___ Document passage

Defendants urge that the Antiquities Act is unconstitutional because it is vague and uncertain. The Act, which was passed in 1906, provides:

“Any person who shall appropriate, excavate, injure, or destroy any historic or prehistoric ruin or monument, or any object of antiquity, situated on lands owned or controlled by the Government of the United States, without the permission of *941 the Secretary of the Department of the Government having jurisdiction over the lands on which said antiquities are situated, shall, upon conviction, be fined in a sum of not more than $500 or be imprisoned for a period of not more than ninety days, or shall suffer both fine and imprisonment, in the discretion of the court.”

The claim of vagueness and uncertainty is based on the use in the statute of the words “ruin,” and “object of antiquity.” In United States v. Diaz, 9 Cir., 499 F.2d 113, 114-115, the Ninth Circuit held that “the statute, by use of undefined terms of uncommon usage, is fatally vague in violation of the due process clause of the Constitution.” We respectfully disagree. In Diaz the charge was appropriation of objects of antiquity consisting of face masks found on an Indian Reservation. The masks had been made in 1969 or 1970. The government evidence was that “ ‘object of antiquity’ could include something that was made just yesterday if related to religious or social traditions of long standing.” Id. at 114. Those facts must be contrasted with the instant case where the evidence showed that objects 800-900 years old were taken from ancient sites for commercial motives. We do not have a case of hobbyists exploring the desert for arrow heads. See, id. at 114. Defendants admitted visiting the sites on several occasions and May had sold Mim-bres bowls to an archaeologist.

______
___ Raw data

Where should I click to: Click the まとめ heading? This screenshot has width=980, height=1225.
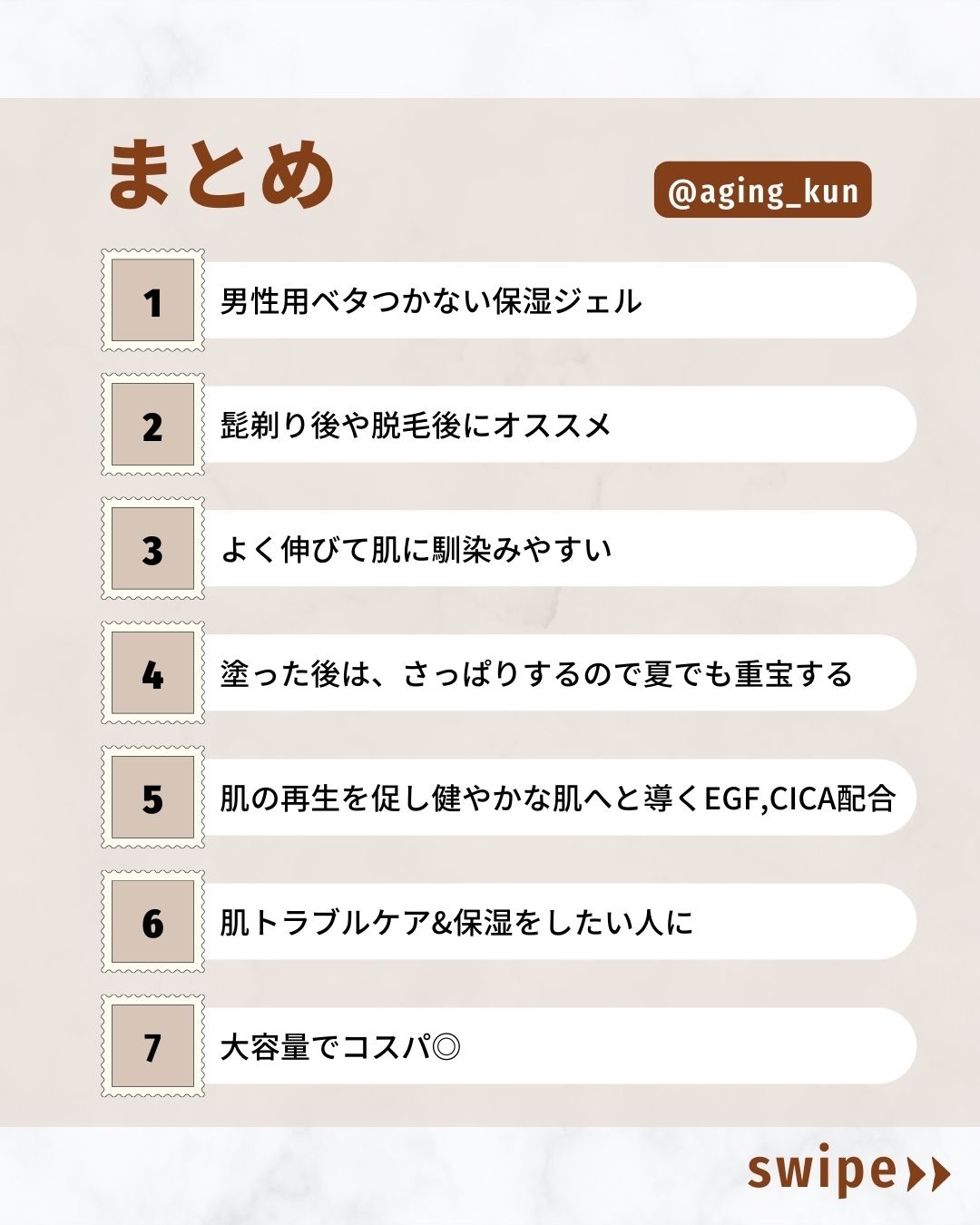tap(221, 175)
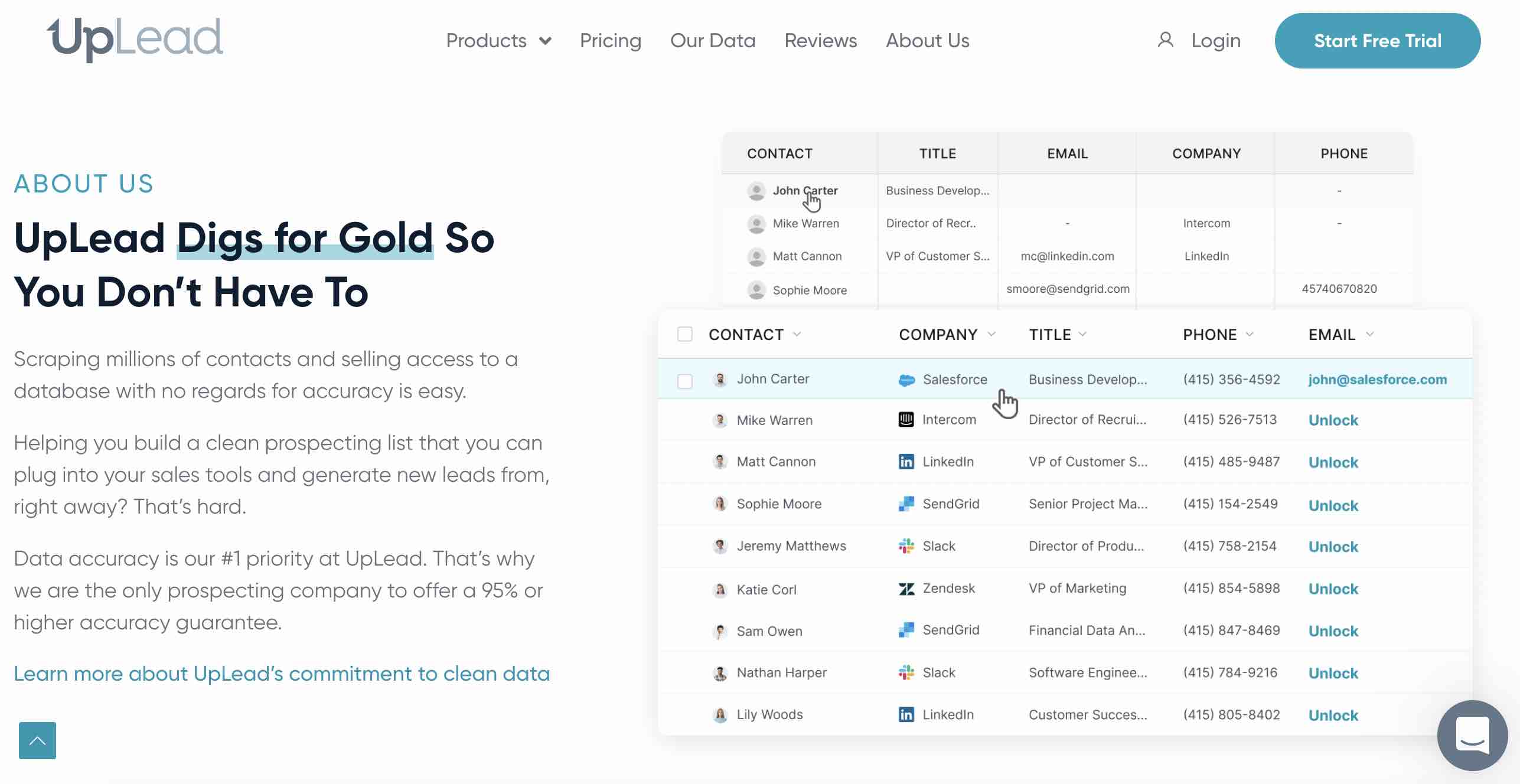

______

Problem 1: Do these statements agree with the Antiquities Act opinion? Answer yes or no for each, quoting the words of the opinion that decide it. (a) The Act was passed in 1906. (b) The Act allows a fine of up to $1,000. (c) The court agrees with the Ninth Circuit's holding in Diaz.
Problem 2: Write what follows the last sentence of the Antiquities Act opinion.

Exercise result 1:
(a) Yes: "The Act, which was passed in 1906, provides:"
(b) No: "fined in a sum of not more than $500"
(c) No: "We respectfully disagree."

Exercise result 2:
The charges here were the excavation of two ruins and the appropriation of several objects of antiquity. The defendants’ attack can go only to “ruin” and “antiquity.” A ruin is the remains of something which has been destroyed. Webster’s New International Dictionary, 2d Ed., 1960, p. 2182, ruin (4). Antiquity refers to “times long since past.” Id. p. 119, antiquity (1). When measured by common understanding and practice, the challenged language conveys a sufficiently definite warning as to the proscribed conduct. United States v. Petrillo, 332 U.S. 1, 8, 67 S.Ct. 1538, 91 L.Ed. 1877; see also United States v. Goeltz, 10 Cir., 513 F.2d 193, 196-197, cert. denied, 423 U.S. 830, 96 S.Ct. 51, 46 L.Ed.2d 48.

The case under consideration is not a “sit-in” ease like Bouie v. City of Columbia, 378 U.S. 347, 84 S.Ct. 1697, 12 L.Ed.2d 894, a vagrancy case like Papachristou v. City of Jacksonville, 405 U.S. 156, 92 S.Ct. 839, 31 L.Ed.2d 110, nor an antipicketing case like Grayned v. City of Rockford, 408 U.S. 104, 92 S.Ct. 2294, 33 L.Ed.2d 222. We are not concerned with the deprivation of any First Amendment right. In their briefs defendants charge selective enforcement, but their claim has no support in the record. The statute in question was designed for the protection of American antiquities. It affects the property of the United States and is well within the power over public lands given to Congress by the federal Constitution. Art. IV, § 3, cl. 2.

In assessing vagueness, a statute must be considered in the light of the conduct with which the defendant is charged. See United States v. National Dairy Products Corp., 372 U.S. 29, 32-33, 83 S.Ct. 594, 9 L.Ed.2d 561. The Antiquities Act gives a person of ordinary intelligence a reasonable opportunity to know that excavating prehistoric Indian burial grounds and appropriating 800-900 year old artifacts is prohibited. See Grayned v. City of Rockford, 408 U.S. 104, 108, 92 S.Ct. 2294, 33 L.Ed.2d 222. We find no constitutional infirmity in § 433.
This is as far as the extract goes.